New Mars explorer in the limelight

Just as NASA’s Mars rovers, Spirit and Opportunity, captured the imagination of old and young alike as they explored the Martian surface, a new space explorer is waiting in the wings to take center stage: the Mars lander called Phoenix.

Set for launch in August aboard a Delta II rocket, Phoenix’s assignment is to dig through the Martian soil in the arctic region where water and ice exist and then use its onboard scientific instruments to analyze the samples it retrieves. Phoenix will look not only for water, but also for any signs that some form of life does or could exist.

As the Delta rocket is being assembled at Launch Pad 17A at Cape Canaveral Air Force Station in Florida, the Phoenix spacecraft is in an environmentally controlled “clean room” at the nearby Kennedy Space Center, where it’s undergoing the final checks and preparations before being moved to the launch pad. It was delivered to the space center from Colorado, where it was built and extensively tested by Lockheed Martin Space Systems.

“We have, in essence, two vehicles that we have to verify,” says Ed Sedivy, Phoenix program manager for Lockheed Martin. “There is the vehicle that gets us there and then there’s the vehicle we operate on the surface of the planet. That’s something that is unique about a lander.”

Since the spacecraft’s arrival at Kennedy, technicians have completed an illumination check of the solar arrays, and are continuing to perform other preflight tests and install final components like the descent parachute, flight radar and heat shield.

Once Phoenix is encapsulated in the third-stage fairing, the spacecraft will move to the launch pad in a protective canister and be hoisted atop the rocket about two weeks before liftoff. But the marriage between spacecraft and launch vehicle actually begins years before a mission is scheduled.

“Usually about three to five years before launch, we work with the spacecraft project, Lockheed in this case, to make sure the spacecraft design is compliant with the launch vehicle that the mission is going to launch on,” says Ron Mueller, mission manager for Phoenix launch integration.

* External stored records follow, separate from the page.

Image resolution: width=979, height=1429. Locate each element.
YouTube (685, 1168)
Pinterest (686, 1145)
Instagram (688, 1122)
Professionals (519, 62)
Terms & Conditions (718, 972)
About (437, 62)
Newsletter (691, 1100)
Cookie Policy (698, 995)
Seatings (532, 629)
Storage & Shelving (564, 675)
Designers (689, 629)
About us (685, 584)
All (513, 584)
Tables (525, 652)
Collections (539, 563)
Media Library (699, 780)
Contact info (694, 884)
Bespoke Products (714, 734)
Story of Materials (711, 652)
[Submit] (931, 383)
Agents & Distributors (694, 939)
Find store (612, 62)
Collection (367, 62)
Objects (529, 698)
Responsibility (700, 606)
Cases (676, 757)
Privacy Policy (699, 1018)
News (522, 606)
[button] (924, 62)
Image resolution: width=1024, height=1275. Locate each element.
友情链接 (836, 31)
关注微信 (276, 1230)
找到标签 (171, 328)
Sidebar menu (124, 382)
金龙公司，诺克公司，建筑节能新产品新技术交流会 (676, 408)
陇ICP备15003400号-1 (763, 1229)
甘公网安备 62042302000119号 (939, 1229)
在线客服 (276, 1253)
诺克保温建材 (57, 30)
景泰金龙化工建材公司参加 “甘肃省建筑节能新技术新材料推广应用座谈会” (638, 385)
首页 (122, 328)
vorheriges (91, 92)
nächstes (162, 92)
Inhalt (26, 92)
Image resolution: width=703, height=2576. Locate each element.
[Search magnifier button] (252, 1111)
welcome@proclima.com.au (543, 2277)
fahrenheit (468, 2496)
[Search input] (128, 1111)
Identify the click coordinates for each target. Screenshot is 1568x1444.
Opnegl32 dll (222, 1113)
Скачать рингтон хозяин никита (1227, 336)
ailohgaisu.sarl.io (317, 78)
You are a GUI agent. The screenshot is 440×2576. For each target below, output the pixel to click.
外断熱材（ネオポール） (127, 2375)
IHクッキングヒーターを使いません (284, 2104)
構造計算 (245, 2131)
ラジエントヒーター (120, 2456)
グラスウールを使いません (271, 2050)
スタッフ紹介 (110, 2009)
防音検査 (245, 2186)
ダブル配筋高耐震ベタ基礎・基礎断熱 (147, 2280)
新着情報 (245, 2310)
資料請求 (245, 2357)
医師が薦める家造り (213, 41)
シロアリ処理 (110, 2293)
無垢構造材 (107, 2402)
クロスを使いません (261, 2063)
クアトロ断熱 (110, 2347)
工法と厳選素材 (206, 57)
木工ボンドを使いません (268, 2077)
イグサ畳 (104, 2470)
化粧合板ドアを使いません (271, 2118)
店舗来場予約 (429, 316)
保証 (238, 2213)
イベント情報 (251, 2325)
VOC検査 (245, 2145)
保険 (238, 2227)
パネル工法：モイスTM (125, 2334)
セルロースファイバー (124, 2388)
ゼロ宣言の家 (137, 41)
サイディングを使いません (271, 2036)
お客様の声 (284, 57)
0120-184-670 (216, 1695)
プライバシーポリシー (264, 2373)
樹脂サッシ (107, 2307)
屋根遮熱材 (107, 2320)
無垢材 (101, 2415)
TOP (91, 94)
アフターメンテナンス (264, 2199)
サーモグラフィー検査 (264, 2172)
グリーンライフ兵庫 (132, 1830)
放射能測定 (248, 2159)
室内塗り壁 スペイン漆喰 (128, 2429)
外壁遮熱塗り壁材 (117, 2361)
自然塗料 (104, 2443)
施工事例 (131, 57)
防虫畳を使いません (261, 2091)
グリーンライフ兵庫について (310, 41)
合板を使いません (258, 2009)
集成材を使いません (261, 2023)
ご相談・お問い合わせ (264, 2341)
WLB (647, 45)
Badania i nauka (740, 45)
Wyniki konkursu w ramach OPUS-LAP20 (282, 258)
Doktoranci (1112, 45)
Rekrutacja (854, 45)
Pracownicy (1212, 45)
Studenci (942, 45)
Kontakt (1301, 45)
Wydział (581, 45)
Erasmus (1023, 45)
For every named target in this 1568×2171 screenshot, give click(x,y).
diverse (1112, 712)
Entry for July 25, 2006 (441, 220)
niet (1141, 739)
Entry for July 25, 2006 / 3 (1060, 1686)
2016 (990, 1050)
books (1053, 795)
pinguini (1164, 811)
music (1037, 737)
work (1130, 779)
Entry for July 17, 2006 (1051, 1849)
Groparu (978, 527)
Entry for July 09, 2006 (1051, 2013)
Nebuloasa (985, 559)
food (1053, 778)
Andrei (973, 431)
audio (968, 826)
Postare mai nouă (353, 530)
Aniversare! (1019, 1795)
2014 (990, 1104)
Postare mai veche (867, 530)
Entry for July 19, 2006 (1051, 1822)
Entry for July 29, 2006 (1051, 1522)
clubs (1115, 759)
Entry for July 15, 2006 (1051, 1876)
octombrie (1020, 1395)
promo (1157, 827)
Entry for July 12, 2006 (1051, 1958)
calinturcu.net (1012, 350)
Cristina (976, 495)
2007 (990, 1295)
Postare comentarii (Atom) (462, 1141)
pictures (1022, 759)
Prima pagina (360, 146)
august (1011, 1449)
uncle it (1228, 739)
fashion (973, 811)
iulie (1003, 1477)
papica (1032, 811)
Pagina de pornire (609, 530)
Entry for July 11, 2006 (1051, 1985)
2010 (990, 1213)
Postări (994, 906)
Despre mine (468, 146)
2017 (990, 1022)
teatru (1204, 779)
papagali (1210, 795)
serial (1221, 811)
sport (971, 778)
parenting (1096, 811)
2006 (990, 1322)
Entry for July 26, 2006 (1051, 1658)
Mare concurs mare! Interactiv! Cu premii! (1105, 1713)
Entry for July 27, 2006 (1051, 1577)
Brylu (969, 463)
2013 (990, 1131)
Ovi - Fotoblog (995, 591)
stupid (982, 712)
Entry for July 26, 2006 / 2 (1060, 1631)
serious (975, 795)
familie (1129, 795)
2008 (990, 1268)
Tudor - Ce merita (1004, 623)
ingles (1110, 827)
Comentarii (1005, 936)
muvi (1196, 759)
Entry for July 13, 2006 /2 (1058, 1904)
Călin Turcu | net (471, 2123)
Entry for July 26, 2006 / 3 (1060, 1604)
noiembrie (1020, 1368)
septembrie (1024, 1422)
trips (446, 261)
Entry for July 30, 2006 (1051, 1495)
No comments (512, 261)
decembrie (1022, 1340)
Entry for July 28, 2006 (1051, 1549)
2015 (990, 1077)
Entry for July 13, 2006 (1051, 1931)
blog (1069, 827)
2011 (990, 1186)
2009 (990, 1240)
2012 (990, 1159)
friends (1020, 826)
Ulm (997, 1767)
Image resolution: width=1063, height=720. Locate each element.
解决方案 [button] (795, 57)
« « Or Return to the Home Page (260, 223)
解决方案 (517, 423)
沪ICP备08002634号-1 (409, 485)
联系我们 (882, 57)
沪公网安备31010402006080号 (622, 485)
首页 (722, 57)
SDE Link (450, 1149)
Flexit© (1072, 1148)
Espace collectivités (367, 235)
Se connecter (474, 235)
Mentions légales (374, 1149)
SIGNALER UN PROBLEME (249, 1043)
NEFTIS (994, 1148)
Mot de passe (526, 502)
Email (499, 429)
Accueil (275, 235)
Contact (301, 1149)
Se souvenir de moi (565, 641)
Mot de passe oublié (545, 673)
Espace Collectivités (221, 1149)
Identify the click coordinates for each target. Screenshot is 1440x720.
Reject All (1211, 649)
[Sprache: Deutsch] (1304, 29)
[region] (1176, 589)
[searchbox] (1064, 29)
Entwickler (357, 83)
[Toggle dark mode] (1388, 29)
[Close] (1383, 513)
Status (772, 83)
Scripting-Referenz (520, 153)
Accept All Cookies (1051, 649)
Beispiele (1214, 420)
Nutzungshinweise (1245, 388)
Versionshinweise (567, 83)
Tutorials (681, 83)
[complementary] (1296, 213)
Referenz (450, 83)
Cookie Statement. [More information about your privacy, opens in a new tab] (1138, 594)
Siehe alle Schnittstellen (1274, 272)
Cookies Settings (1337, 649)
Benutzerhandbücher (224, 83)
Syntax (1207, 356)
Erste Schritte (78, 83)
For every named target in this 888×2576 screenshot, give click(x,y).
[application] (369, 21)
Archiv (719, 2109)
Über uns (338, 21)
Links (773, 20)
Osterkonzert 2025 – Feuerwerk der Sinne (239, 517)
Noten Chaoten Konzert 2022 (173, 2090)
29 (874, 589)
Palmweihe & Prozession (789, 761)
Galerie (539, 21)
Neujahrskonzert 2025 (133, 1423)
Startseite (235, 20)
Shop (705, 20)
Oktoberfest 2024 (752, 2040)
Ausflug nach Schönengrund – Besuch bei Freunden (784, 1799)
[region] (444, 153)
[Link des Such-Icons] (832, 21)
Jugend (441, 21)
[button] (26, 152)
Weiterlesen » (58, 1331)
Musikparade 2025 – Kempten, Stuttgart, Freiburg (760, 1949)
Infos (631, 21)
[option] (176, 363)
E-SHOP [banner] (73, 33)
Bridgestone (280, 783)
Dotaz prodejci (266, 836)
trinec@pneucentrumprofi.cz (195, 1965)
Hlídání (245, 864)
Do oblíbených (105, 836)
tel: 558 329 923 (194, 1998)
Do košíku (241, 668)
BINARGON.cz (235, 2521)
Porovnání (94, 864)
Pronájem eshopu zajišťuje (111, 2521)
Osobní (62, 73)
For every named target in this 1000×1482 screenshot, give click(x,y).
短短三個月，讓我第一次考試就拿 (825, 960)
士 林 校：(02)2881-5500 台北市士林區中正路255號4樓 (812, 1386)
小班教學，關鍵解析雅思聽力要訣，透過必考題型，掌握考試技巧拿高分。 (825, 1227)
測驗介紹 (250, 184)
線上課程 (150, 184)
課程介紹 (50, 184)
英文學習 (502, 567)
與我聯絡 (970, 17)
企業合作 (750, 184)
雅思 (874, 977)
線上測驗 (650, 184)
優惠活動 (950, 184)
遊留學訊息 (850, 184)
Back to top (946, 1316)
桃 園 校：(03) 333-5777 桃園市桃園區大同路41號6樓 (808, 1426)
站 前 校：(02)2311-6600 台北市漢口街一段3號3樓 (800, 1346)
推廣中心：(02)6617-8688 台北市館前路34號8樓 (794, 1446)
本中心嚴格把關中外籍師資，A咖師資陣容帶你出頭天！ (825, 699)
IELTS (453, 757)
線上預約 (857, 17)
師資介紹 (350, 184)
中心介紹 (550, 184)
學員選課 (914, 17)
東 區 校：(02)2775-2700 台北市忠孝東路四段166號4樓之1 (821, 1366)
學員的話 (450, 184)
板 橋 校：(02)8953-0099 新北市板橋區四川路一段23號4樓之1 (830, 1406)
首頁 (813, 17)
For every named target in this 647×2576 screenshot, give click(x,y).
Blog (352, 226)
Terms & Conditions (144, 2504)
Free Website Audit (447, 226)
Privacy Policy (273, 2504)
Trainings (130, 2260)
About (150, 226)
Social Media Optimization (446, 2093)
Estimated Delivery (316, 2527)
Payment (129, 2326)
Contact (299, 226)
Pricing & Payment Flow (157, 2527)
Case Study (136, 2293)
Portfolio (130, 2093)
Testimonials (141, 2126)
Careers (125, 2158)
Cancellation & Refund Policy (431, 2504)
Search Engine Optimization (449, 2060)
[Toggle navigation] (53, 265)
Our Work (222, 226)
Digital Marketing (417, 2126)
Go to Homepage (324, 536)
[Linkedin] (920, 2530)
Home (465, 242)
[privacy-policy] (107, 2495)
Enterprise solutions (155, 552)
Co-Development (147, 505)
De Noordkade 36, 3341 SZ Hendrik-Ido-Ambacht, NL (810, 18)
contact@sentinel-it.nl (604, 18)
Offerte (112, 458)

This will be the 326th flight of a Delta rocket, which also was the launch vehicle that carried the two Mars rovers on the first leg of their voyage.

The cruise phase of the journey to the red planet will take more than nine months. Once the spacecraft reaches its destination, landing isn’t an easy task, employing both a parachute to first slow the vehicle, and hydrazine-powered engines on the underside to control the speed of the final descent to the surface.

As the spacecraft hurls through the Martian atmosphere, the parachute is deployed by a mortar and slows the rate of descent from supersonic to subsonic. “We then drop down using propulsive engines,” explains Barry Goldsetin, Phoenix project manager at NASA’s Jet Propulsion Laboratory in California. “That takes us from 120 miles per hour to 5 miles per hour at touchdown.”

Once on the surface, the lander will wait about 30 minutes, allowing the dust kicked up by the landing to settle, before deploying its two circular solar arrays, robotic arm, weather mast and camera.

Phoenix’s scientific work will be directed by a group from the University of Arizona, led by Principal Investigator Peter Smith. What discoveries NASA and Smith’s team will uncover is hard to predict but, once again, the mysteries of the red planet have the potential to captivate an Earth-bound audience.